Le chef cuisinier avait été placé en garde à vue le 3 août à Paris dans le cadre d’une enquête ouverte après plusieurs signalements. Cette mesure a pris fin le lendemain en début de soirée.
À l’issue de son audition, Jean Imbert n’a pas été remis immédiatement en liberté. Il a été transféré au dépôt du tribunal judiciaire de Paris, où il a passé la nuit avant sa présentation à un magistrat.
Une information judiciaire ouverte pour des faits présumés entre 2023 et 2024
À l’issue de la garde à vue, le parquet a décidé d’ouvrir une information judiciaire pour des faits qualifiés de violences habituelles ayant entraîné une incapacité totale de travail supérieure à huit jours, commises par conjoint ou concubin.
Selon le ministère public, les faits concernés auraient été commis entre décembre 2023 et novembre 2024 et porteraient sur deux victimes.

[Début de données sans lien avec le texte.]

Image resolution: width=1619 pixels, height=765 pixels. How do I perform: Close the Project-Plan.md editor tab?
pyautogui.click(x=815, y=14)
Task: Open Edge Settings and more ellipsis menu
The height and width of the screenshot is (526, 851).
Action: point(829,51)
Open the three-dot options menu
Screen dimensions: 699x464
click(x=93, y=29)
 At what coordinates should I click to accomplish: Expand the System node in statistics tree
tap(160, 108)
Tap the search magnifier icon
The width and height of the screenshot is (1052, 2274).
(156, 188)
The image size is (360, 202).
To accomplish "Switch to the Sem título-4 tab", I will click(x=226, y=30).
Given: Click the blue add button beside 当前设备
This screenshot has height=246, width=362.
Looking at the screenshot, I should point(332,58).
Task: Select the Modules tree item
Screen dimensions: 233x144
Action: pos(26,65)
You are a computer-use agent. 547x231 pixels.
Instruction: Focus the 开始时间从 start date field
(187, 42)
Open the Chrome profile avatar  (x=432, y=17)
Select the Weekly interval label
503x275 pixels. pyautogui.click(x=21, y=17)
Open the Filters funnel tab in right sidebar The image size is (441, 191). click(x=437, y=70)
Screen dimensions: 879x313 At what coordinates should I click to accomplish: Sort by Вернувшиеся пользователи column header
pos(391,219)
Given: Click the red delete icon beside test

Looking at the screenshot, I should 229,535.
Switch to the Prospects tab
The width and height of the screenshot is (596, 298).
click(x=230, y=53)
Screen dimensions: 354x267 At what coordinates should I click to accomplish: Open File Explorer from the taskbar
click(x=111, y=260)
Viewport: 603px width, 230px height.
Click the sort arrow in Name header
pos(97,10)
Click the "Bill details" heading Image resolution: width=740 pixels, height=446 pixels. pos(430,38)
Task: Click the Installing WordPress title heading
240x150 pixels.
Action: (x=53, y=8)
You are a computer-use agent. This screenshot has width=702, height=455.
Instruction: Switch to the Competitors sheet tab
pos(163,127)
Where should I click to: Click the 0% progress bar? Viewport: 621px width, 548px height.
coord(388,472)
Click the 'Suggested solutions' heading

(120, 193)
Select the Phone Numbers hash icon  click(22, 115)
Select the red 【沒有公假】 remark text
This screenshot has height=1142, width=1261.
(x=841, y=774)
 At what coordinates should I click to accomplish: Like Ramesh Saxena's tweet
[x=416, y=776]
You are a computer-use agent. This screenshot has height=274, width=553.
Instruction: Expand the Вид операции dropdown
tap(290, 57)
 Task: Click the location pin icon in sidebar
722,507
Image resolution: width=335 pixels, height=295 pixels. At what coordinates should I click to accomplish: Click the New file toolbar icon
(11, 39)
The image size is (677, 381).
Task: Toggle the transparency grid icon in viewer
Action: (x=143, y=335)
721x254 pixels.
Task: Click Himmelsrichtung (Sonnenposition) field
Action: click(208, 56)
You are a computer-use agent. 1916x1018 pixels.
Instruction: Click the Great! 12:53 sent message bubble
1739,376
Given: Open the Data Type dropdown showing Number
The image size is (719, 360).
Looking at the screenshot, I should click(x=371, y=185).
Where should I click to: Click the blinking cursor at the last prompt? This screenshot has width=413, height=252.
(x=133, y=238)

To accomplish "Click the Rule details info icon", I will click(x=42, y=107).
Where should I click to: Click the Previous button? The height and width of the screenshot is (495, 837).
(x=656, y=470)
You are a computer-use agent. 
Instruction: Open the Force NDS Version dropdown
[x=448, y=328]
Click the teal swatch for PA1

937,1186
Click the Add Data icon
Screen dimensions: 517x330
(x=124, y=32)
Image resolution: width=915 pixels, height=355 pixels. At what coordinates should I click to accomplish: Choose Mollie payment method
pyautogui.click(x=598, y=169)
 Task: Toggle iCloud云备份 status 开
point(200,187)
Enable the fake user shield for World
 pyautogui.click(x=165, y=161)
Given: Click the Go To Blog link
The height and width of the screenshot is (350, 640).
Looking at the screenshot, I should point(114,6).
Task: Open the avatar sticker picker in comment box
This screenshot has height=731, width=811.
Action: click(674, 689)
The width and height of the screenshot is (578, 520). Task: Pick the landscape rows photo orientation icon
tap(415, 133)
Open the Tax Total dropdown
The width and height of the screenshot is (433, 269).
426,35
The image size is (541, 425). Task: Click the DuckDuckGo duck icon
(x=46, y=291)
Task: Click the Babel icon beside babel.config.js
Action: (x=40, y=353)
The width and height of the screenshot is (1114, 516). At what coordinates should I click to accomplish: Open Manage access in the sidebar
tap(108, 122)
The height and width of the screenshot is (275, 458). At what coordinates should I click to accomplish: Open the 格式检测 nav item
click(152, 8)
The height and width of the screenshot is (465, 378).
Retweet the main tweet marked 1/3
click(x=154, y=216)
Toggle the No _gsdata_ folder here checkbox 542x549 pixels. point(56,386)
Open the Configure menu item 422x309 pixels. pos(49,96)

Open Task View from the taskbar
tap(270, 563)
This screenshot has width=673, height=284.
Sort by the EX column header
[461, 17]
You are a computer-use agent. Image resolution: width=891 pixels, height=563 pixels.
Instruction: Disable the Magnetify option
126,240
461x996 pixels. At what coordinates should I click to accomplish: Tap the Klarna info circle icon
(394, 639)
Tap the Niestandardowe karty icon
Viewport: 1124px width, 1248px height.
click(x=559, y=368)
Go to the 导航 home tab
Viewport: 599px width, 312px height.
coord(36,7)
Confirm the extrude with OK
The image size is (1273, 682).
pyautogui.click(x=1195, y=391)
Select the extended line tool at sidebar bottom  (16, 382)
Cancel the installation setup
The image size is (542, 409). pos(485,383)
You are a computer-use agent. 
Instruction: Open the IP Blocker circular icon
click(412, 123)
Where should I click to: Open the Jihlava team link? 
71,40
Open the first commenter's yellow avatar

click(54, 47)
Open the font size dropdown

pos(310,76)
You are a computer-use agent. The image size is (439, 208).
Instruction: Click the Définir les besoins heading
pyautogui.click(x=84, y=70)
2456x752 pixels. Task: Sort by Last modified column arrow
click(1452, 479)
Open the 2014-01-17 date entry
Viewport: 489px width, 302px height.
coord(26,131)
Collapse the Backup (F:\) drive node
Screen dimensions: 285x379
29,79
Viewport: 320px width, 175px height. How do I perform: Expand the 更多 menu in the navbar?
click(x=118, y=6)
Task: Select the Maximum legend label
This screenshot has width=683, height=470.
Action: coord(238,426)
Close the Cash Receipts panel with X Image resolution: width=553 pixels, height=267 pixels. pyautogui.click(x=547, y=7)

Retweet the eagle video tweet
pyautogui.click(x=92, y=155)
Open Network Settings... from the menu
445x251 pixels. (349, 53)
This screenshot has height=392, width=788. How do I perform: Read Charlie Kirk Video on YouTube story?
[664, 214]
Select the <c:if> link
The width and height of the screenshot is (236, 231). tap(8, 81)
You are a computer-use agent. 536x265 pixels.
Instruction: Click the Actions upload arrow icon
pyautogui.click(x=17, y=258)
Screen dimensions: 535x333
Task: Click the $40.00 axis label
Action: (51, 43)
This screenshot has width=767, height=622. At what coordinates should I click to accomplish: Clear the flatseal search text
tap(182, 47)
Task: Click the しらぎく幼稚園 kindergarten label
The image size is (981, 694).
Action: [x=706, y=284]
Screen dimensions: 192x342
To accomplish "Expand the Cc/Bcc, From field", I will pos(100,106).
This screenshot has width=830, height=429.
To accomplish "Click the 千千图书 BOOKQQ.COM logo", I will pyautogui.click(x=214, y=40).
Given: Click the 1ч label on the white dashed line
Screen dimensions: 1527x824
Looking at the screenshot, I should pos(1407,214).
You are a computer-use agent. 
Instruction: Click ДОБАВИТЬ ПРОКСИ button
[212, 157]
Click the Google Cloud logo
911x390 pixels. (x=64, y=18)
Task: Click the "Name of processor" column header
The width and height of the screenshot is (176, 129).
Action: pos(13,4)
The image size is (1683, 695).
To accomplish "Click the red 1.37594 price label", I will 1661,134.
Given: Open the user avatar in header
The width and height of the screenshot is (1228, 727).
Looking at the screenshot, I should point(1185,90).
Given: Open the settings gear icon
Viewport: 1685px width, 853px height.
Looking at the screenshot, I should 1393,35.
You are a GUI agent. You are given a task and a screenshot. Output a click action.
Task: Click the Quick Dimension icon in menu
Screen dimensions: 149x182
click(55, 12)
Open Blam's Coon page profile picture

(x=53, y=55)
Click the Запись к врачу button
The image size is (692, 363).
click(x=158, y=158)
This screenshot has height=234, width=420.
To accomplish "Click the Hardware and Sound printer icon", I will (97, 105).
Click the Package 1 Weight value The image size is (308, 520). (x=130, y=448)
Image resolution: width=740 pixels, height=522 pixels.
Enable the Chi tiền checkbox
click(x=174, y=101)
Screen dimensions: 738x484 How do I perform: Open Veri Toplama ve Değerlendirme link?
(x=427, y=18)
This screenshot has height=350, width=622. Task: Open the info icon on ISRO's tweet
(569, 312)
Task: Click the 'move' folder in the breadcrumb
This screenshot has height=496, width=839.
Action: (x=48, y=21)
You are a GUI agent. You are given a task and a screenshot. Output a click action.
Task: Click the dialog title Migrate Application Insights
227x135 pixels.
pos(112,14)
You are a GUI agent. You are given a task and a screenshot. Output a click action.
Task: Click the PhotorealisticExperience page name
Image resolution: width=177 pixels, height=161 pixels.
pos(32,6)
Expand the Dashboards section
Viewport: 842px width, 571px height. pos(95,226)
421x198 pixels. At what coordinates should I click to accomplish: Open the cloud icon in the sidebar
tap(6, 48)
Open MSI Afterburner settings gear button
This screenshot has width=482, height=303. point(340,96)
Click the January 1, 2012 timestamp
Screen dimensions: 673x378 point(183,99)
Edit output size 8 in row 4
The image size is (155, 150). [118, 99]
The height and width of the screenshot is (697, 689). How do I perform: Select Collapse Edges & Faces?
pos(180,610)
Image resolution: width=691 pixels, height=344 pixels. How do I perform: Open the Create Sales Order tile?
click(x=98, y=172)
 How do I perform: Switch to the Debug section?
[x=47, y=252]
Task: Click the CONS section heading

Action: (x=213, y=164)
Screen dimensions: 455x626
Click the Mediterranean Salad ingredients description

Ces deux femmes avaient été entendues au cours de l’enquête, bien qu’elles n’aient pas déposé plainte. Elles s’étaient auparavant exprimées publiquement dans les médias au sujet de leur relation avec le chef cuisinier.
Le juge d’instruction désormais chargé du dossier pourra poursuivre les investigations, ordonner des expertises, examiner les éléments produits par les différentes parties ou encore organiser des confrontations si cela est jugé nécessaire.